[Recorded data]
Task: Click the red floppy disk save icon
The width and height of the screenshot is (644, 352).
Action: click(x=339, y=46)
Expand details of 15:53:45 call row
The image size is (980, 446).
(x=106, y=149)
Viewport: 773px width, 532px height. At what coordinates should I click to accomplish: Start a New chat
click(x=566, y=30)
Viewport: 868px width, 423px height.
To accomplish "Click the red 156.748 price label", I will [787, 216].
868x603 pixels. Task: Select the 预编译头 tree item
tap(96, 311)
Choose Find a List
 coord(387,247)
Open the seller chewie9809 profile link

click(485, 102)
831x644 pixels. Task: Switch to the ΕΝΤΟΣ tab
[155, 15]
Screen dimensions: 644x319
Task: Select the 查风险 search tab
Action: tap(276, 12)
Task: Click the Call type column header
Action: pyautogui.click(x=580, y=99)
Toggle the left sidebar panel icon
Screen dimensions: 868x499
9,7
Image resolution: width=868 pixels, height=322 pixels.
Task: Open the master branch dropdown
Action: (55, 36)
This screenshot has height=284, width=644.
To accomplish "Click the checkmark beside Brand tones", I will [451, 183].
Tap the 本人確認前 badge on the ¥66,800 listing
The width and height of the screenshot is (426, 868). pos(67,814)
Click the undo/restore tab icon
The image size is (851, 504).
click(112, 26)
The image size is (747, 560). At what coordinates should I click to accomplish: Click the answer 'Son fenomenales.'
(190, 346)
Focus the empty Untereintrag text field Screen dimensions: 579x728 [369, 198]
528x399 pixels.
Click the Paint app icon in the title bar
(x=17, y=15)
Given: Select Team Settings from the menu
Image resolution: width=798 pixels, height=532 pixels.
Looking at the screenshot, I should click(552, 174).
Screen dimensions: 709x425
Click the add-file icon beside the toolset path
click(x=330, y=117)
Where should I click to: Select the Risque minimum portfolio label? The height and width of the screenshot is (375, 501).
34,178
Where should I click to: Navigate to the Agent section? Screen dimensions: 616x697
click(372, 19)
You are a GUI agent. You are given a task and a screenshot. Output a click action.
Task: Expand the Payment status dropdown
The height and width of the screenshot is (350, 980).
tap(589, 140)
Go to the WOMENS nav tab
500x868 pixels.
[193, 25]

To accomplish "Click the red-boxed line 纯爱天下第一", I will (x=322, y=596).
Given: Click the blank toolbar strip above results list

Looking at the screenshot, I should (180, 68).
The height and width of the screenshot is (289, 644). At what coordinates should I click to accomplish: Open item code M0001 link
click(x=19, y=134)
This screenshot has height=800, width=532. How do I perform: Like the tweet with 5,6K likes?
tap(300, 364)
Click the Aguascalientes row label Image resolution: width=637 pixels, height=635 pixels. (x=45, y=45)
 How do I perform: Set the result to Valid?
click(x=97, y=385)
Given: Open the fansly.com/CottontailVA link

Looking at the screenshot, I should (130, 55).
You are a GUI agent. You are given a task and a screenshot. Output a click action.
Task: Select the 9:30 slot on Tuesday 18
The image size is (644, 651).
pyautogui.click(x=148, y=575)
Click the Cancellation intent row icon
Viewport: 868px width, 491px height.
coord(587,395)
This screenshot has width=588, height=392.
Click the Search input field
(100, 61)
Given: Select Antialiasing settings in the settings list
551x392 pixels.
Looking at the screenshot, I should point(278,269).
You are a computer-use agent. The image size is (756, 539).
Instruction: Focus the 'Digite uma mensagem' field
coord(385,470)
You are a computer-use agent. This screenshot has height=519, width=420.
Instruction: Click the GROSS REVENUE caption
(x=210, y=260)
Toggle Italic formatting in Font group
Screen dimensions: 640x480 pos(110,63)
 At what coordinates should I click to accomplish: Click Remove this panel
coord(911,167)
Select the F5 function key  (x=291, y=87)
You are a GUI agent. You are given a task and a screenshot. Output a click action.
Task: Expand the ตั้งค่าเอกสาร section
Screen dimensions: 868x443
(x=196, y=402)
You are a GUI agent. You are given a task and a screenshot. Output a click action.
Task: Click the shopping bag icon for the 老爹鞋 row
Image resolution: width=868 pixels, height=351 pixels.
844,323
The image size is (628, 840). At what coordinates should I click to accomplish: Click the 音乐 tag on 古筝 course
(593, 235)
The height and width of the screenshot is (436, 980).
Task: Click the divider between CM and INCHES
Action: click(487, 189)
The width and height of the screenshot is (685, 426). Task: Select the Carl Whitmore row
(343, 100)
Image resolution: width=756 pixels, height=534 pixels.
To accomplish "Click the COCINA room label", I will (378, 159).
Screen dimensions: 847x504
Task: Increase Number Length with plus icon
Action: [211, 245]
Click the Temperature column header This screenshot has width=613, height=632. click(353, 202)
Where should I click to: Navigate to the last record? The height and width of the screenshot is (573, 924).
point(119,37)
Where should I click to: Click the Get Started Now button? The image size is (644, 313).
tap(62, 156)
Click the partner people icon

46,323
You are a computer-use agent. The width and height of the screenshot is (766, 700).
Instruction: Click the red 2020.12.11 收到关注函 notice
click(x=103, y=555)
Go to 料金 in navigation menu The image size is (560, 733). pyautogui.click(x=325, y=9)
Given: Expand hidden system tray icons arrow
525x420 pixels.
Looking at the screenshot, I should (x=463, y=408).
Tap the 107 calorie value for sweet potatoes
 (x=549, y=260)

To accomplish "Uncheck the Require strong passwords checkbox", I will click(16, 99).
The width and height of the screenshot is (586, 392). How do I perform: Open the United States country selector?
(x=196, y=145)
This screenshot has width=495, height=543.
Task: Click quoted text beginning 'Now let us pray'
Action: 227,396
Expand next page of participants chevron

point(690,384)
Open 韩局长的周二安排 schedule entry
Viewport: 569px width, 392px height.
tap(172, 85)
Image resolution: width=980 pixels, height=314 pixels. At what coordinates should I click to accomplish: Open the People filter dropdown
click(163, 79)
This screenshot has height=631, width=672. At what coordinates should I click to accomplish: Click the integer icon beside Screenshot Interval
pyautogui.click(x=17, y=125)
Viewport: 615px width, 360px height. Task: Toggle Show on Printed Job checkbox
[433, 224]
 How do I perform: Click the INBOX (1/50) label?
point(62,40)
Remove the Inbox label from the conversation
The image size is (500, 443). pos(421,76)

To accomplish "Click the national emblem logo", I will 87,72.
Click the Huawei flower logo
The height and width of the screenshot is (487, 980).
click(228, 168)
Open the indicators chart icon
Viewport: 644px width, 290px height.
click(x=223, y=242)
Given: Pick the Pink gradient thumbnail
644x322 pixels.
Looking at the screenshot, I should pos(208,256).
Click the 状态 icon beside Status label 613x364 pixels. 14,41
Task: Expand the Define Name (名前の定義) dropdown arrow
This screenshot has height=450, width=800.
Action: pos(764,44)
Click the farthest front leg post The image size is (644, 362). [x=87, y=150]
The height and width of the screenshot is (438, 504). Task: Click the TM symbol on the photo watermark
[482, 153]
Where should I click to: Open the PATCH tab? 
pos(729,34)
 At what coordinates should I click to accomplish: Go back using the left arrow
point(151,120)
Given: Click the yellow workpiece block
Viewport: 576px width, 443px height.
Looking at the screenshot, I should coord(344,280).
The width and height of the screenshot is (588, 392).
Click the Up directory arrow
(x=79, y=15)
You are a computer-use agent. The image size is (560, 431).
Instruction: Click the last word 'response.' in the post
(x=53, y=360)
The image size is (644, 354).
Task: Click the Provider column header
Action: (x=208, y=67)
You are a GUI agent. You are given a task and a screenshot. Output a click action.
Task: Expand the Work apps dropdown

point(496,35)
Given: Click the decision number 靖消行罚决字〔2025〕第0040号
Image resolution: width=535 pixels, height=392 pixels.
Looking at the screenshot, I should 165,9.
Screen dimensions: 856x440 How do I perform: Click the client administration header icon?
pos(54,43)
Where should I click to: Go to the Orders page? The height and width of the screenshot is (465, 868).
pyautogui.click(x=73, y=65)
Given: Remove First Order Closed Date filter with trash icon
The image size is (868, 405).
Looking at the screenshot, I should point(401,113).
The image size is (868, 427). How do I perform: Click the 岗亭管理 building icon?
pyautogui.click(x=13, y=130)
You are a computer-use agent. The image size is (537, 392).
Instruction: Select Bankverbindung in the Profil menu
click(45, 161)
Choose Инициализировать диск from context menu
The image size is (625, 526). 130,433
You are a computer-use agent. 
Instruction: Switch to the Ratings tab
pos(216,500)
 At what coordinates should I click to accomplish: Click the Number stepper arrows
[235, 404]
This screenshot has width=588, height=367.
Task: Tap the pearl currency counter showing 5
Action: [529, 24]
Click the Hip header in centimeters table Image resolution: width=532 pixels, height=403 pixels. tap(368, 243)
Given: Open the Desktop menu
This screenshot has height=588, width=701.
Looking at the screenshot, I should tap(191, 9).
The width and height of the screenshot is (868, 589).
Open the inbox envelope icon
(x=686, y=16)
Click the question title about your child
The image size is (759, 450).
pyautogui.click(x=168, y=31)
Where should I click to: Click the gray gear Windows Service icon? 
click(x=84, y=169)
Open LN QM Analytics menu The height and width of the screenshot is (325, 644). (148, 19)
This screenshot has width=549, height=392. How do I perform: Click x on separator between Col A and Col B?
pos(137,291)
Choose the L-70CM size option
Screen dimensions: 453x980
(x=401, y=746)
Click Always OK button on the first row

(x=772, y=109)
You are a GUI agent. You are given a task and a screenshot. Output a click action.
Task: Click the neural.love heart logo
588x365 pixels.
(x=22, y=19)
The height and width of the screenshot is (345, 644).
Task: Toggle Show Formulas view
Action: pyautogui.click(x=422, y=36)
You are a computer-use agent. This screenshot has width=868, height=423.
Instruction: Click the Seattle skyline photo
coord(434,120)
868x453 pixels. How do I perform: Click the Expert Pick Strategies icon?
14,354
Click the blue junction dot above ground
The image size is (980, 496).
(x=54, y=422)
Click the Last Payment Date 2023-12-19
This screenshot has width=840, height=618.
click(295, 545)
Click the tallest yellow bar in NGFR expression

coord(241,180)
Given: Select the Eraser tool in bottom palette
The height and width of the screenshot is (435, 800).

◆ Aim of the exercise ◆
Find every line of the data that includes the string "computer". Copy each of those lines.

◆ Reply to the task ◆
You are a computer-use agent. The image size is (756, 539).
You are a computer-use agent. This screenshot has height=519, width=420.
You are a computer-use agent. The width and height of the screenshot is (766, 700).
You are a computer-use agent. The image size is (560, 431).
You are a computer-use agent. The image size is (537, 392).
You are a computer-use agent. 
You are a computer-use agent. This screenshot has width=868, height=423.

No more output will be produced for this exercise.